- Opening Delimiter -

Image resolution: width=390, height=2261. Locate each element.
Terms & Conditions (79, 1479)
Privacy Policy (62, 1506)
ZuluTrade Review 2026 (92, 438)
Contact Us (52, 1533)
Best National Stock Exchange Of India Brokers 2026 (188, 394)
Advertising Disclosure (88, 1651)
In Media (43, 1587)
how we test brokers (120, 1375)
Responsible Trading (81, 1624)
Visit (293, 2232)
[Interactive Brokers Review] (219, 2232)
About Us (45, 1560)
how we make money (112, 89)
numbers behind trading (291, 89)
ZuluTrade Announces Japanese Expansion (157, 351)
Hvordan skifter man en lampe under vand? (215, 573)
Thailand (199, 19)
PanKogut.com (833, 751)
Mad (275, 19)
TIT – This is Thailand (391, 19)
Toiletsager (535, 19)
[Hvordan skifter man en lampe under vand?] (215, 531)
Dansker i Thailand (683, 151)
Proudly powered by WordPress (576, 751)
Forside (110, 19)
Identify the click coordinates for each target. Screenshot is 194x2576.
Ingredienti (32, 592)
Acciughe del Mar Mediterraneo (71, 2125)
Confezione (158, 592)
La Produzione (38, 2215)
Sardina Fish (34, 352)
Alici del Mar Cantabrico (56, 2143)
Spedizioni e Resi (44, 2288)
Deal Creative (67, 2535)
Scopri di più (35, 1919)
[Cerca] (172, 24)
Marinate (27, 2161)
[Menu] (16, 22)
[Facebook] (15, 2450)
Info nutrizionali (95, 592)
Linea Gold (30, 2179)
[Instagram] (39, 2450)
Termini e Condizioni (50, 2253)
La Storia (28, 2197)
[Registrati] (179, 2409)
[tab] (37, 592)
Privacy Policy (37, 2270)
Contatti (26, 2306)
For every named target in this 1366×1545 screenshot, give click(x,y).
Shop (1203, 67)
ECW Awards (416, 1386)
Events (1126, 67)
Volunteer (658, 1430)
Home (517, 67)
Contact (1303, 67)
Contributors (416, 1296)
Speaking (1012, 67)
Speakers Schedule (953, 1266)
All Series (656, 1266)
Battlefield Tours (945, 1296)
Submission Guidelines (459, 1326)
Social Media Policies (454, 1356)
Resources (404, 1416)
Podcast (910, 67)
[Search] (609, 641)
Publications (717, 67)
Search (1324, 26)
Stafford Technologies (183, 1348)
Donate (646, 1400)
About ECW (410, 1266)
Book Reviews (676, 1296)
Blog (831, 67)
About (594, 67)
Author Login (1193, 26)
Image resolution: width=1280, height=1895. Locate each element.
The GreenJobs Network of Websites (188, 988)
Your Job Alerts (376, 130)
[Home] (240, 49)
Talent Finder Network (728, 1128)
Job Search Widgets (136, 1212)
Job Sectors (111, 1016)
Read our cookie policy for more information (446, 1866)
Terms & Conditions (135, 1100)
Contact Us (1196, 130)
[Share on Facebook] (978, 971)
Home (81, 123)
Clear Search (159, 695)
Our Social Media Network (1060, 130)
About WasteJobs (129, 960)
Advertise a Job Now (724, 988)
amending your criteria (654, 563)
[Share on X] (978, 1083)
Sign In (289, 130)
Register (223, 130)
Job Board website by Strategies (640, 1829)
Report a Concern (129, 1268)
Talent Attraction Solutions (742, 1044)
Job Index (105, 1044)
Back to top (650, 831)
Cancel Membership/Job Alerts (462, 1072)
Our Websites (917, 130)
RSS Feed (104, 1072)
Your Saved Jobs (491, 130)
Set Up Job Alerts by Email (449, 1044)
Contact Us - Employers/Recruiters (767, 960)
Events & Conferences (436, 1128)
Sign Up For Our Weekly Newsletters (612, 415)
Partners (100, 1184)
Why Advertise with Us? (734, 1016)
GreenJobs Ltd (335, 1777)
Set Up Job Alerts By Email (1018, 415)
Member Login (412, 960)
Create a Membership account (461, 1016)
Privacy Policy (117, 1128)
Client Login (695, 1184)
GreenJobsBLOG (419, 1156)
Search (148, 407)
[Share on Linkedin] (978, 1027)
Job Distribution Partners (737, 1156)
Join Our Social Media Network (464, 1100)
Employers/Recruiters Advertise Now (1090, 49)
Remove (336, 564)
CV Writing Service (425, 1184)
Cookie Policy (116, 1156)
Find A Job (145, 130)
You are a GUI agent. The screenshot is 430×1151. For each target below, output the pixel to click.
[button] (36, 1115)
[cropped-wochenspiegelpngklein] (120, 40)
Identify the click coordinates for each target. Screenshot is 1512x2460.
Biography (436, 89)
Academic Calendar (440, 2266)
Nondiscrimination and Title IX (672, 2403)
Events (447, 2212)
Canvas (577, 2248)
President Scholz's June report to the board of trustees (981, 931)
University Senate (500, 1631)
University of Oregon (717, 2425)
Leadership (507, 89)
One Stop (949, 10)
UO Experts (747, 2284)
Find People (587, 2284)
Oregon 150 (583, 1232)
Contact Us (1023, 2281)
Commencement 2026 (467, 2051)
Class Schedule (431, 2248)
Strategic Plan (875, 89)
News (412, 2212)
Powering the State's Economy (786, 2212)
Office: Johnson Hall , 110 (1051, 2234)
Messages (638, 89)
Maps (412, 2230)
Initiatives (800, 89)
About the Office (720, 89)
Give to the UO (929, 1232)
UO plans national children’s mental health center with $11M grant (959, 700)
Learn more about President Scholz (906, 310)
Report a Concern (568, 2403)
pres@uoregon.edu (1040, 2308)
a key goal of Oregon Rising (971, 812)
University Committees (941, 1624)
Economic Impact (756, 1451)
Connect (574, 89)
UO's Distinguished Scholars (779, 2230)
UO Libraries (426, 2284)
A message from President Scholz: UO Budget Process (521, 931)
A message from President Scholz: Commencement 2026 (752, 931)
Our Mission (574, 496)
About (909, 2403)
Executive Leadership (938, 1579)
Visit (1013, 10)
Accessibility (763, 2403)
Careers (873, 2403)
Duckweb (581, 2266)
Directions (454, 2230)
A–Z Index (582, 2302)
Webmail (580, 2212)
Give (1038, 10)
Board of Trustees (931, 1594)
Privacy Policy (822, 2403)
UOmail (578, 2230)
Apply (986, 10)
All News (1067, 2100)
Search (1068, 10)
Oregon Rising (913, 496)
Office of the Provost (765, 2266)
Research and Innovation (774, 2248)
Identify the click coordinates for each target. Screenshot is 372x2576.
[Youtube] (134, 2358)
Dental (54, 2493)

- Closing Delimiter -

» Exercise requirements: Please give back the listing in full; each line must match exactly.

» Exercise result:
Image resolution: width=390, height=2261. Locate each element.
Terms & Conditions (79, 1479)
Privacy Policy (62, 1506)
ZuluTrade Review 2026 (92, 438)
Contact Us (52, 1533)
Best National Stock Exchange Of India Brokers 2026 (188, 394)
Advertising Disclosure (88, 1651)
In Media (43, 1587)
how we test brokers (120, 1375)
Responsible Trading (81, 1624)
Visit (293, 2232)
[Interactive Brokers Review] (219, 2232)
About Us (45, 1560)
how we make money (112, 89)
numbers behind trading (291, 89)
ZuluTrade Announces Japanese Expansion (157, 351)
Hvordan skifter man en lampe under vand? (215, 573)
Thailand (199, 19)
PanKogut.com (833, 751)
Mad (275, 19)
TIT – This is Thailand (391, 19)
Toiletsager (535, 19)
[Hvordan skifter man en lampe under vand?] (215, 531)
Dansker i Thailand (683, 151)
Proudly powered by WordPress (576, 751)
Forside (110, 19)
Identify the click coordinates for each target. Screenshot is 194x2576.
Ingredienti (32, 592)
Acciughe del Mar Mediterraneo (71, 2125)
Confezione (158, 592)
La Produzione (38, 2215)
Sardina Fish (34, 352)
Alici del Mar Cantabrico (56, 2143)
Spedizioni e Resi (44, 2288)
Deal Creative (67, 2535)
Scopri di più (35, 1919)
[Cerca] (172, 24)
Marinate (27, 2161)
[Menu] (16, 22)
[Facebook] (15, 2450)
Info nutrizionali (95, 592)
Linea Gold (30, 2179)
[Instagram] (39, 2450)
Termini e Condizioni (50, 2253)
La Storia (28, 2197)
[Registrati] (179, 2409)
[tab] (37, 592)
Privacy Policy (37, 2270)
Contatti (26, 2306)
For every named target in this 1366×1545 screenshot, give click(x,y).
Shop (1203, 67)
ECW Awards (416, 1386)
Events (1126, 67)
Volunteer (658, 1430)
Home (517, 67)
Contact (1303, 67)
Contributors (416, 1296)
Speaking (1012, 67)
Speakers Schedule (953, 1266)
All Series (656, 1266)
Battlefield Tours (945, 1296)
Submission Guidelines (459, 1326)
Social Media Policies (454, 1356)
Resources (404, 1416)
Podcast (910, 67)
[Search] (609, 641)
Publications (717, 67)
Search (1324, 26)
Stafford Technologies (183, 1348)
Donate (646, 1400)
About ECW (410, 1266)
Book Reviews (676, 1296)
Blog (831, 67)
About (594, 67)
Author Login (1193, 26)
Image resolution: width=1280, height=1895. Locate each element.
The GreenJobs Network of Websites (188, 988)
Your Job Alerts (376, 130)
[Home] (240, 49)
Talent Finder Network (728, 1128)
Job Search Widgets (136, 1212)
Job Sectors (111, 1016)
Read our cookie policy for more information (446, 1866)
Terms & Conditions (135, 1100)
Contact Us (1196, 130)
[Share on Facebook] (978, 971)
Home (81, 123)
Clear Search (159, 695)
Our Social Media Network (1060, 130)
About WasteJobs (129, 960)
Advertise a Job Now (724, 988)
amending your criteria (654, 563)
[Share on X] (978, 1083)
Sign In (289, 130)
Register (223, 130)
Job Board website by Strategies (640, 1829)
Report a Concern (129, 1268)
Talent Attraction Solutions (742, 1044)
Job Index (105, 1044)
Back to top (650, 831)
Cancel Membership/Job Alerts (462, 1072)
Our Websites (917, 130)
RSS Feed (104, 1072)
Your Saved Jobs (491, 130)
Set Up Job Alerts by Email (449, 1044)
Contact Us - Employers/Recruiters (767, 960)
Events & Conferences (436, 1128)
Sign Up For Our Weekly Newsletters (612, 415)
Partners (100, 1184)
Why Advertise with Us? (734, 1016)
GreenJobs Ltd (335, 1777)
Set Up Job Alerts By Email (1018, 415)
Member Login (412, 960)
Create a Membership account (461, 1016)
Privacy Policy (117, 1128)
Client Login (695, 1184)
GreenJobsBLOG (419, 1156)
Search (148, 407)
[Share on Linkedin] (978, 1027)
Job Distribution Partners (737, 1156)
Join Our Social Media Network (464, 1100)
Employers/Recruiters Advertise Now (1090, 49)
Remove (336, 564)
CV Writing Service (425, 1184)
Cookie Policy (116, 1156)
Find A Job (145, 130)
You are a GUI agent. The screenshot is 430×1151. For each target below, output the pixel to click.
[button] (36, 1115)
[cropped-wochenspiegelpngklein] (120, 40)
Identify the click coordinates for each target. Screenshot is 1512x2460.
Biography (436, 89)
Academic Calendar (440, 2266)
Nondiscrimination and Title IX (672, 2403)
Events (447, 2212)
Canvas (577, 2248)
President Scholz's June report to the board of trustees (981, 931)
University Senate (500, 1631)
University of Oregon (717, 2425)
Leadership (507, 89)
One Stop (949, 10)
UO Experts (747, 2284)
Find People (587, 2284)
Oregon 150 (583, 1232)
Contact Us (1023, 2281)
Commencement 2026 (467, 2051)
Class Schedule (431, 2248)
Strategic Plan (875, 89)
News (412, 2212)
Powering the State's Economy (786, 2212)
Office: Johnson Hall , 110 (1051, 2234)
Messages (638, 89)
Maps (412, 2230)
Initiatives (800, 89)
About the Office (720, 89)
Give to the UO (929, 1232)
UO plans national children’s mental health center with $11M grant (959, 700)
Learn more about President Scholz (906, 310)
Report a Concern (568, 2403)
pres@uoregon.edu (1040, 2308)
a key goal of Oregon Rising (971, 812)
University Committees (941, 1624)
Economic Impact (756, 1451)
Connect (574, 89)
UO's Distinguished Scholars (779, 2230)
UO Libraries (426, 2284)
A message from President Scholz: UO Budget Process (521, 931)
A message from President Scholz: Commencement 2026 (752, 931)
Our Mission (574, 496)
About (909, 2403)
Executive Leadership (938, 1579)
Visit (1013, 10)
Accessibility (763, 2403)
Careers (873, 2403)
Duckweb (581, 2266)
Directions (454, 2230)
A–Z Index (582, 2302)
Webmail (580, 2212)
Give (1038, 10)
Board of Trustees (931, 1594)
Privacy Policy (822, 2403)
UOmail (578, 2230)
Apply (986, 10)
All News (1067, 2100)
Search (1068, 10)
Oregon Rising (913, 496)
Office of the Provost (765, 2266)
Research and Innovation (774, 2248)
Identify the click coordinates for each target. Screenshot is 372x2576.
[Youtube] (134, 2358)
Dental (54, 2493)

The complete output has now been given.